## TASK DESCRIPTION
Output every line of the entries below as a Markdown table with two columns, Row for the row number and Line for the line, and omit blank lines.

━━━━━━━━━━━━━━━━━━━━

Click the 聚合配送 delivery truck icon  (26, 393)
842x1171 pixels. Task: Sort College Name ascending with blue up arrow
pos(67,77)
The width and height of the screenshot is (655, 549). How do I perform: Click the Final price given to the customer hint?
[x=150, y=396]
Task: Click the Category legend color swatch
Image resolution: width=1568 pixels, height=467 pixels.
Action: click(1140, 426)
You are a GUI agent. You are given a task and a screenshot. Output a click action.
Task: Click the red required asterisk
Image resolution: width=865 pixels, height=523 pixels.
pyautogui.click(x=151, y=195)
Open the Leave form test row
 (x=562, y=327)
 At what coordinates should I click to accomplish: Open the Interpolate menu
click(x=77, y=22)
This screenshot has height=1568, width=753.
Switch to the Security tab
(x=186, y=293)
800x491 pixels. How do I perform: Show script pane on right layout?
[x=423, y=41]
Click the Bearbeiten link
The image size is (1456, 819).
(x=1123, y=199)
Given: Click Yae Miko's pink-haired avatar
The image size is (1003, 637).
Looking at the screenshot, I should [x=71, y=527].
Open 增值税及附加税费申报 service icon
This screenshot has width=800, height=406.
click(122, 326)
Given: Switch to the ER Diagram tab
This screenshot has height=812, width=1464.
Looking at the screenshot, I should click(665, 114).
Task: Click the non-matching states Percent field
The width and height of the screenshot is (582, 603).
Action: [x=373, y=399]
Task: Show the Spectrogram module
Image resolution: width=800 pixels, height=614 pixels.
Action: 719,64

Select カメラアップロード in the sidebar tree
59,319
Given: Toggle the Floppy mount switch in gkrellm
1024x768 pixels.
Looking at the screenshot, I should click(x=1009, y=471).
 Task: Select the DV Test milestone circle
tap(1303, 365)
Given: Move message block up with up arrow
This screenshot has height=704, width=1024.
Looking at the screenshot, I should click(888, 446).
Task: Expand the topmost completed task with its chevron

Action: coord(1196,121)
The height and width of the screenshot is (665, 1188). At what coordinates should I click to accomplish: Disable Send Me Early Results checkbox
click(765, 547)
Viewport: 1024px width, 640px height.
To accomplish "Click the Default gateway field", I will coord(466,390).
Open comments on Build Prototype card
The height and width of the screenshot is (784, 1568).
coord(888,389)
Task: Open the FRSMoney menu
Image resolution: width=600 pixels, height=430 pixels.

━━━━━━━━━━━━━━━━━━━━

## ANSWER FOR THE TASK
| Row | Line |
|---|---|
| 1 | Click the 聚合配送 delivery truck icon  (26, 393) |
| 2 | 842x1171 pixels. Task: Sort College Name ascending with blue up arrow |
| 3 | pos(67,77) |
| 4 | The width and height of the screenshot is (655, 549). How do I perform: Click the Final price given to the customer hint? |
| 5 | [x=150, y=396] |
| 6 | Task: Click the Category legend color swatch |
| 7 | Image resolution: width=1568 pixels, height=467 pixels. |
| 8 | Action: click(1140, 426) |
| 9 | You are a GUI agent. You are given a task and a screenshot. Output a click action. |
| 10 | Task: Click the red required asterisk |
| 11 | Image resolution: width=865 pixels, height=523 pixels. |
| 12 | pyautogui.click(x=151, y=195) |
| 13 | Open the Leave form test row |
| 14 |  (x=562, y=327) |
| 15 |  At what coordinates should I click to accomplish: Open the Interpolate menu |
| 16 | click(x=77, y=22) |
| 17 | This screenshot has height=1568, width=753. |
| 18 | Switch to the Security tab |
| 19 | (x=186, y=293) |
| 20 | 800x491 pixels. How do I perform: Show script pane on right layout? |
| 21 | [x=423, y=41] |
| 22 | Click the Bearbeiten link |
| 23 | The image size is (1456, 819). |
| 24 | (x=1123, y=199) |
| 25 | Given: Click Yae Miko's pink-haired avatar |
| 26 | The image size is (1003, 637). |
| 27 | Looking at the screenshot, I should [x=71, y=527]. |
| 28 | Open 增值税及附加税费申报 service icon |
| 29 | This screenshot has width=800, height=406. |
| 30 | click(122, 326) |
| 31 | Given: Switch to the ER Diagram tab |
| 32 | This screenshot has height=812, width=1464. |
| 33 | Looking at the screenshot, I should click(665, 114). |
| 34 | Task: Click the non-matching states Percent field |
| 35 | The width and height of the screenshot is (582, 603). |
| 36 | Action: [x=373, y=399] |
| 37 | Task: Show the Spectrogram module |
| 38 | Image resolution: width=800 pixels, height=614 pixels. |
| 39 | Action: 719,64 |
| 40 | Select カメラアップロード in the sidebar tree |
| 41 | 59,319 |
| 42 | Given: Toggle the Floppy mount switch in gkrellm |
| 43 | 1024x768 pixels. |
| 44 | Looking at the screenshot, I should click(x=1009, y=471). |
| 45 |  Task: Select the DV Test milestone circle |
| 46 | tap(1303, 365) |
| 47 | Given: Move message block up with up arrow |
| 48 | This screenshot has height=704, width=1024. |
| 49 | Looking at the screenshot, I should click(888, 446). |
| 50 | Task: Expand the topmost completed task with its chevron |
| 51 | Action: coord(1196,121) |
| 52 | The height and width of the screenshot is (665, 1188). At what coordinates should I click to accomplish: Disable Send Me Early Results checkbox |
| 53 | click(765, 547) |
| 54 | Viewport: 1024px width, 640px height. |
| 55 | To accomplish "Click the Default gateway field", I will coord(466,390). |
| 56 | Open comments on Build Prototype card |
| 57 | The height and width of the screenshot is (784, 1568). |
| 58 | coord(888,389) |
| 59 | Task: Open the FRSMoney menu |
| 60 | Image resolution: width=600 pixels, height=430 pixels. |